_DESCRIPTION OF THE TASK_
Copy nothing from the entries below except the lines from the one containing "Instruction: Open the Yêu thích heart button" through the one containing "Click the New", and copy those exactly.

[Stored data entries]
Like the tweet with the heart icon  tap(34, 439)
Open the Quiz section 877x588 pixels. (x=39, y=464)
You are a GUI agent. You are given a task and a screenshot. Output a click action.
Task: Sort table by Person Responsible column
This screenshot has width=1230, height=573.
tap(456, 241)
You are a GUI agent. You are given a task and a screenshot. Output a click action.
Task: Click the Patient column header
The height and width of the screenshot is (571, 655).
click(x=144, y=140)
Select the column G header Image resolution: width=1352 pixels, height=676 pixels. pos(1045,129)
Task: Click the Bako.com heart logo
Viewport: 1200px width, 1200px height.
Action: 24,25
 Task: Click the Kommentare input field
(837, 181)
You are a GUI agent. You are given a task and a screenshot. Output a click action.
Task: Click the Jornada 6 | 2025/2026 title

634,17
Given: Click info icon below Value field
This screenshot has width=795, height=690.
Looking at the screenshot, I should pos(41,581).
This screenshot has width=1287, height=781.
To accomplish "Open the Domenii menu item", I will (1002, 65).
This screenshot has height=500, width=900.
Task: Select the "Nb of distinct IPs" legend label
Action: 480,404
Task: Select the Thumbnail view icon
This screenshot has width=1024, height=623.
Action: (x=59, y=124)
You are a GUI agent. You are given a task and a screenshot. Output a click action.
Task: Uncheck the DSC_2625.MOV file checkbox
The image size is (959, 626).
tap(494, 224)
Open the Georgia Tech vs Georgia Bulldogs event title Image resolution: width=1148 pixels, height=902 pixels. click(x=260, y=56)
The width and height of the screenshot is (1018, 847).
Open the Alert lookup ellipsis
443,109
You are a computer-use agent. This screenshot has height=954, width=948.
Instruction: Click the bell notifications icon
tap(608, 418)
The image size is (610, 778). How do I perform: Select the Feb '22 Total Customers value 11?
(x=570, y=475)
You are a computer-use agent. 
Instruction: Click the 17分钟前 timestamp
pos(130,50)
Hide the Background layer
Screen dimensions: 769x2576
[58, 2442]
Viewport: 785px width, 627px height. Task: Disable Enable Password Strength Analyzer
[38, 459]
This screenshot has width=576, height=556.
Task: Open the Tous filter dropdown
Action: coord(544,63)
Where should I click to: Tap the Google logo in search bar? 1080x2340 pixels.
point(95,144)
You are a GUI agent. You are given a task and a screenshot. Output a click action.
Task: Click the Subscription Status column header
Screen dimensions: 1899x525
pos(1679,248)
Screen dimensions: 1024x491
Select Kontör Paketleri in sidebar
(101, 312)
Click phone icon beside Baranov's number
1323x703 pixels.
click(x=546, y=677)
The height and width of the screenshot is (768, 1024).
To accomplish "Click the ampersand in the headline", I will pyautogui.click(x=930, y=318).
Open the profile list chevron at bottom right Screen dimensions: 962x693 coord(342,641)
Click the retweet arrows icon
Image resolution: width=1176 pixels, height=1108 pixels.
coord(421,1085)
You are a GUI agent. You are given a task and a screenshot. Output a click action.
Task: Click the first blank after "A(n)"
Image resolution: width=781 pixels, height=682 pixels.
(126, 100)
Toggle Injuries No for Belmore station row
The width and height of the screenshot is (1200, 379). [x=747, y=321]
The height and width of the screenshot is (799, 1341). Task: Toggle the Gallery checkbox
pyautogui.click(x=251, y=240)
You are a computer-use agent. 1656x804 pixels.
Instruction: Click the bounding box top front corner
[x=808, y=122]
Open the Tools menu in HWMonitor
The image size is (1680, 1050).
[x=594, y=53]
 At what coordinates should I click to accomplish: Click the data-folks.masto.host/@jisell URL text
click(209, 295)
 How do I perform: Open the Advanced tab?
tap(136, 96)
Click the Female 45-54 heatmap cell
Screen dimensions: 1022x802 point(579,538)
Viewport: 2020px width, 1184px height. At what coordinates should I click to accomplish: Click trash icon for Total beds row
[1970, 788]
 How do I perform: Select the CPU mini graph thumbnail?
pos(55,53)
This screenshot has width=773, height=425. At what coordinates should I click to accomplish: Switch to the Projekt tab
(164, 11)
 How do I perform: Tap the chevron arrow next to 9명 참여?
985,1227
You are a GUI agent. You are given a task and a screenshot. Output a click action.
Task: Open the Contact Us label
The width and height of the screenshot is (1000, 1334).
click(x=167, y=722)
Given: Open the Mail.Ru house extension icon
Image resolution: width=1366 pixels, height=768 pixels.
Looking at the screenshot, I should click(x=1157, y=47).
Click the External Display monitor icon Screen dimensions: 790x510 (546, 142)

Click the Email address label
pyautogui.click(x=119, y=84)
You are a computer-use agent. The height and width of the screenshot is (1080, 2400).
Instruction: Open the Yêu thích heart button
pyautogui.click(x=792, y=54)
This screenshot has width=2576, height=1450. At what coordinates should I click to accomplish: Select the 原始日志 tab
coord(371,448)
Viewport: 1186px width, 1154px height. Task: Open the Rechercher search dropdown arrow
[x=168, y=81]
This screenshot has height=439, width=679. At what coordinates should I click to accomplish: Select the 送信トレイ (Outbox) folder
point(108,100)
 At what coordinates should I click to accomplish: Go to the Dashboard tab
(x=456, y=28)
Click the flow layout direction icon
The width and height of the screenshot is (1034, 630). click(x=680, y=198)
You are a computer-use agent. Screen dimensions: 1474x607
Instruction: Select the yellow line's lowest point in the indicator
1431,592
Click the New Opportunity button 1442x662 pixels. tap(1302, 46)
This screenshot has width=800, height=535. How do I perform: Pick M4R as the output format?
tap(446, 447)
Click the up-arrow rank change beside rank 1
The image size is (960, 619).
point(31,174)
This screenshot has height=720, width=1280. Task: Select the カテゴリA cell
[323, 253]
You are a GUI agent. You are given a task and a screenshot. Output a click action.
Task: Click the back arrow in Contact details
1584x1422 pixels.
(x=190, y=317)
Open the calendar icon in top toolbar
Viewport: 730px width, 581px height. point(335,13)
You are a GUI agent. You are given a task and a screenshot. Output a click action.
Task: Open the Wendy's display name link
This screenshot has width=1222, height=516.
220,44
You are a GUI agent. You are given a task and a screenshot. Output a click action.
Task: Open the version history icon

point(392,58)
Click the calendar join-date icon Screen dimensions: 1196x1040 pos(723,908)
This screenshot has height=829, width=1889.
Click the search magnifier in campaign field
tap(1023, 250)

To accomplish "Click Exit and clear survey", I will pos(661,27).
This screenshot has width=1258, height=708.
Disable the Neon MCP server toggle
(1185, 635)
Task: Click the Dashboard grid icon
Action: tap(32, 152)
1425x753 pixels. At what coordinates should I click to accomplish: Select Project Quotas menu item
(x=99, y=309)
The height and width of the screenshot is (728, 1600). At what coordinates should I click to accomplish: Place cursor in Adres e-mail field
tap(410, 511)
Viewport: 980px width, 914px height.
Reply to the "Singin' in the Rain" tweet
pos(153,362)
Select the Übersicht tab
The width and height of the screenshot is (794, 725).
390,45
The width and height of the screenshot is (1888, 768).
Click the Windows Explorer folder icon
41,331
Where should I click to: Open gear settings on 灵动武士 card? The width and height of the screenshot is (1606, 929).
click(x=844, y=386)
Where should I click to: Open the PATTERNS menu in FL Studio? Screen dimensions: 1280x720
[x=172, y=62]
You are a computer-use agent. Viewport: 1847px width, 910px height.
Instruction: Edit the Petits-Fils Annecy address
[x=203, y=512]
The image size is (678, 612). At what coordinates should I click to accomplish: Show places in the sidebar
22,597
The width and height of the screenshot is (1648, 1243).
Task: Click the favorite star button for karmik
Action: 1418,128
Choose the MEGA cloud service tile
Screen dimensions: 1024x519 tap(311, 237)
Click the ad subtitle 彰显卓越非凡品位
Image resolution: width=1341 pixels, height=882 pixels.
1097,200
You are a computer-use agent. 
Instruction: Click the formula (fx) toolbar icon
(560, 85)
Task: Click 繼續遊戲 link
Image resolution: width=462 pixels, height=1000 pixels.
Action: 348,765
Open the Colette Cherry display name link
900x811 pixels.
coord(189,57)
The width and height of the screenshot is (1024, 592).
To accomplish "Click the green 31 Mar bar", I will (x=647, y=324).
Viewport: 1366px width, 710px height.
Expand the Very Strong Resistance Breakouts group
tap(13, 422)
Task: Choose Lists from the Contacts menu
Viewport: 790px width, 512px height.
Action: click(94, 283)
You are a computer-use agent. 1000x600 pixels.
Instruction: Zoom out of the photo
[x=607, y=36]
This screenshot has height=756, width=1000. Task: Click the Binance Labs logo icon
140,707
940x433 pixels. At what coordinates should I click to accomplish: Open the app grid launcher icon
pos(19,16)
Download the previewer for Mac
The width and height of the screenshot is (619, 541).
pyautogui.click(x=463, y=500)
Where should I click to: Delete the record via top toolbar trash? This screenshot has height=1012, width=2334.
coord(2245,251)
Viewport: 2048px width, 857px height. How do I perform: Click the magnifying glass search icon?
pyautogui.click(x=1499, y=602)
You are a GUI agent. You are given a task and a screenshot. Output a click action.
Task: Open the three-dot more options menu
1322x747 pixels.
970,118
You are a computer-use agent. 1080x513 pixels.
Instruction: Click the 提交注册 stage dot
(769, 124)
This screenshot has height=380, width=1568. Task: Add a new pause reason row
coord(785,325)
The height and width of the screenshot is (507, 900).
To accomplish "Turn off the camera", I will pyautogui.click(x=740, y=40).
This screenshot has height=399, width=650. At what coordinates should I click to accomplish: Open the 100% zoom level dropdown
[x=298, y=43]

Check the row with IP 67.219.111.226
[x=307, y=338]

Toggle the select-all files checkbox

_EXERCISE SOLUTION_
Instruction: Open the Yêu thích heart button
pyautogui.click(x=792, y=54)
This screenshot has width=2576, height=1450. At what coordinates should I click to accomplish: Select the 原始日志 tab
coord(371,448)
Viewport: 1186px width, 1154px height. Task: Open the Rechercher search dropdown arrow
[x=168, y=81]
This screenshot has height=439, width=679. At what coordinates should I click to accomplish: Select the 送信トレイ (Outbox) folder
point(108,100)
 At what coordinates should I click to accomplish: Go to the Dashboard tab
(x=456, y=28)
Click the flow layout direction icon
The width and height of the screenshot is (1034, 630). click(x=680, y=198)
You are a computer-use agent. Screen dimensions: 1474x607
Instruction: Select the yellow line's lowest point in the indicator
1431,592
Click the New Opportunity button 1442x662 pixels. tap(1302, 46)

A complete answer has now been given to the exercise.